Huck Magazine as seen on issuu.com
“
“
We definitely have no intention of trying to squeeze all the goodness of the print magazine directly onto a smartphone - it simply won’t work
Esra Gokgoz Digital Content Strategist - The Church Of London (Huck and Little White Lies magazines)
Evaluation
The term ‘Ed Ex’ may not be a widely used term currently, however after
researching and talking to editorial designers, it has become apparent that although the term may not be used as a job title, editorial designers are already combining the knowledge of both storytelling skills, as well as user experience design, within their established editorial design roles. I hope to see more editorial app design in future graphic design education courses, but also widely acknowledged as a separate skill set within the work place.

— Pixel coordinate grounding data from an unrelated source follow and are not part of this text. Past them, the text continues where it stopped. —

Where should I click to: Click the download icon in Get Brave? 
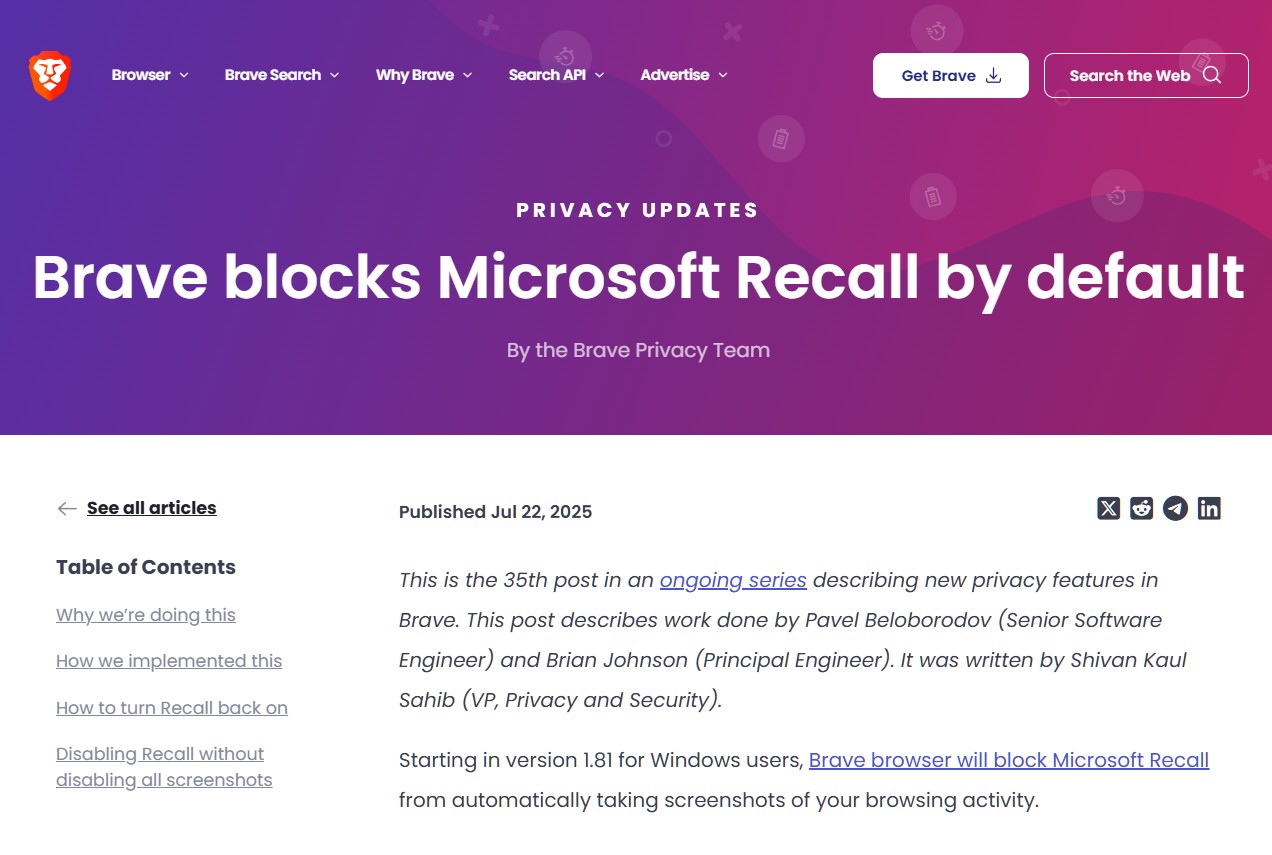(x=993, y=75)
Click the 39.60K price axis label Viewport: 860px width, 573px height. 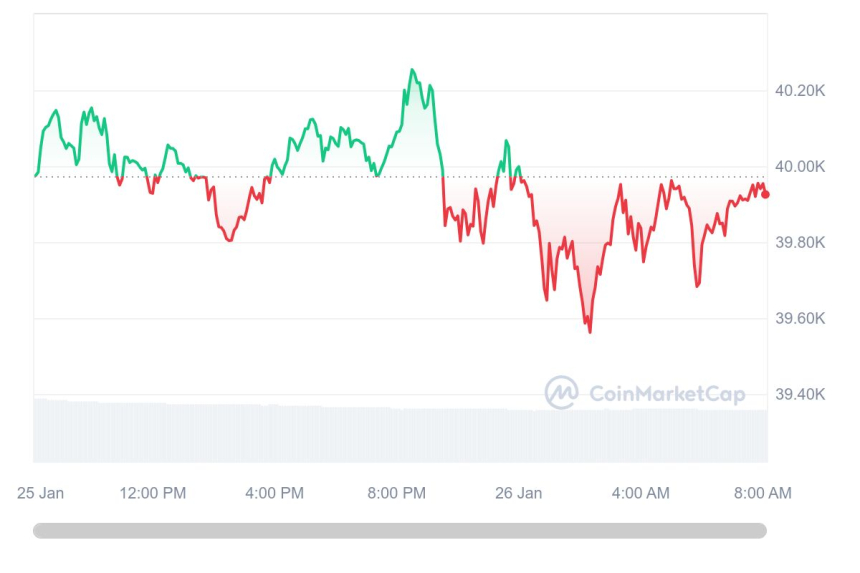800,319
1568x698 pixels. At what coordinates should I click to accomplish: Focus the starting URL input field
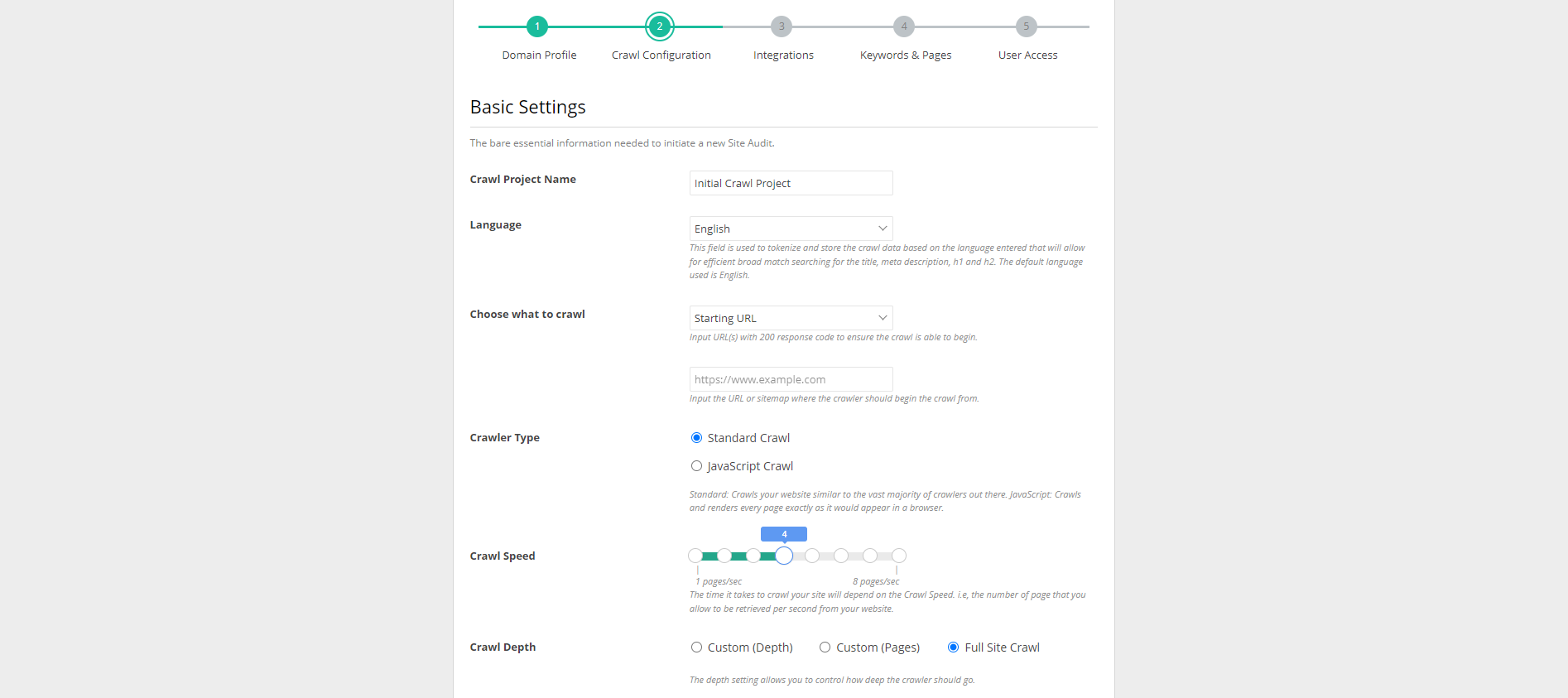pyautogui.click(x=791, y=379)
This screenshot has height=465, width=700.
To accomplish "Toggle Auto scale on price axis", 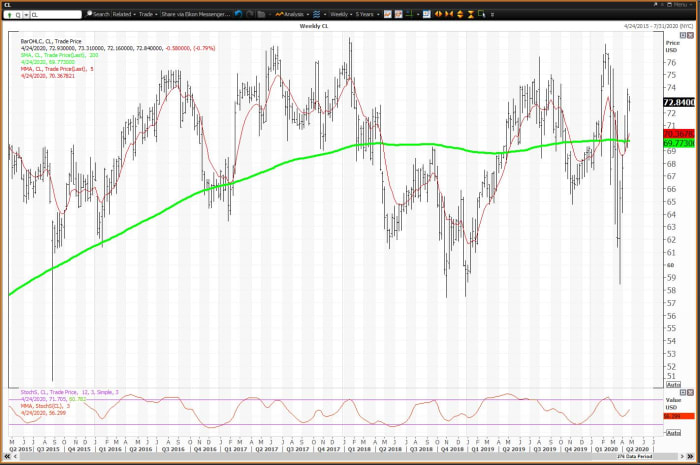I will coord(673,385).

It seems as though a lot of employers want the most out of their employers, and the simple outcome for designing an app would be to get a print design employee to take on this role. However through my research, I have discovered that this formular, that may be money saving - although might not be the best method. I do believe that using the whole team of designers to input ideas will over all create a better design, however I also believe that UX design is different to print design, and we must teach the best methods of designing navigation within Editorial Design. So perhaps young designers, who have been bought up with digital design rapidly changing, will therefor have a better understanding to get their head around designing for both problems, rather than using the established print designer who has to solve a completely new problem. The future lies within the young editorial designers to learn both skills fluently.